The sole basis for claiming unforeseeable genuine hardship being the cause why the applicant assigned the management rights, is the illness of Kaylene Allard. The applicant has made no submission as to why her participation in the business, whatever that participation may have been, was so vital that her withdrawal would make the business untenable. The management rights are held by the company Heathbush Pty Ltd and while the directors are Ernest and Kaylene Allard, the sole shareholders are three companies, Baluke Pty Ltd, Barook Pty Ltd and Emporium Management Pty Ltd. There has been no explanation given by the applicant as to why the company could not continue the business with either an alternative working director selected by the shareholders, or a person employed to replace Mrs Allard, or Mr Allard working alone. The applicant may have an argument that the business is still solely owned by the working directors through the company shareholders, and either cannot support the wages of an employee or that Mr Allard alone could not cope with the volume of work, but the situation is unexplained in this regard. The onus of proof rests with the party making the claim of unforeseeable genuine hardship – the applicant.

Apart from this, the advice to the body corporate in the applicant’s solicitors letter of 17 December (see above) was that "at this stage the current managers, Mr and Mrs Allard, will remain as managers of Marcoola Beach Resort", which, as the respondent body corporate points out, "clearly contradicts any claim that the transfer was sought by reason of undue hardship". The company S8 Limited, of which Heathbush is a subsidiary, holds the management rights for a large number of community title schemes located on the Gold Coast and employs resident managers to manage those schemes. Regardless that the advice may have only referred to a short-term hand-over/take-over period, it does not sit well with the statement that Mrs Allard was occupying a "life threatening position".
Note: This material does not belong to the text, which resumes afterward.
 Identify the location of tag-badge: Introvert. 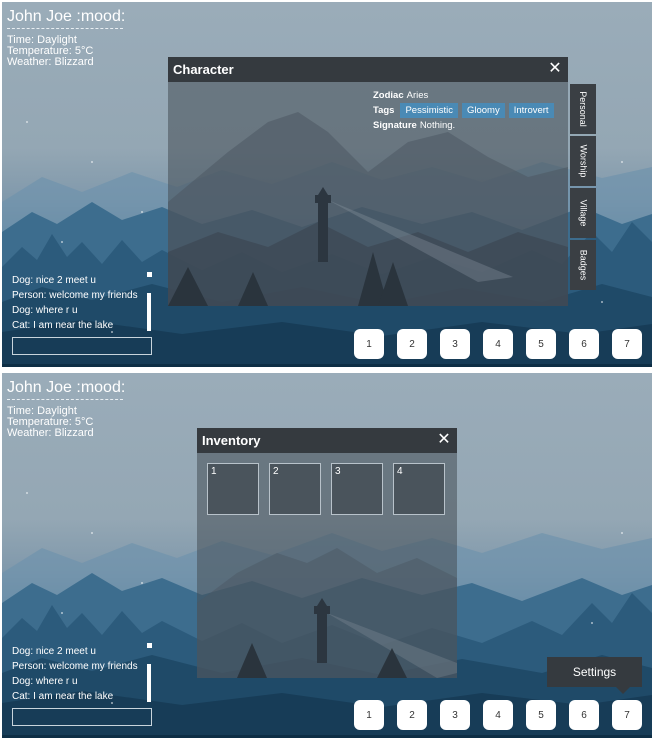
(531, 110).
Further, the medical comment does not substantiate the claim made by the applicant that "The operation of the management rights of "Marcoola Beach Resorts" has been too stressful for Mrs Allard", though I do not consider it essential that the detriment in health constituting the hardship need necessarily be the result of involvement in the management rights business. However, the medical comments do not explain how her illness precludes her from continuing in her management tasks – there is no submission that she undertook physical work, for example performing part of the caretaking/cleaning duties, that she cannot now do, or why she cannot now continue with non-stressful office tasks such as taking bookings, maintaining the accounts, banking, etc. The medical advice is simply that she should "reduce stress to prevent further episodes".


Summary:
For the foregoing reasons, I do not consider that the applicant has established either that the body corporate gave unconditional consent to the assignment, or that genuine hardship not reasonably foreseeable by the transferor at the contract date was established in respect of the working director Kaylene Allard of the applicant company Peb. The onus of proof, which I contend is a heavy one for the very reason why the transfer fee was introduced, lies with the applicant to submit sufficient information to support its claim and I do not consider that it has done so.




My order is therefore to dismiss the application for an order seeking the transfer fee be refunded to the applicant. The order sought for the respondent body corporate to pay the applicant the costs of the application therefore lapses; in any case an adjudicator has only power to award costs in the circumstances of section 270(3) of the Act.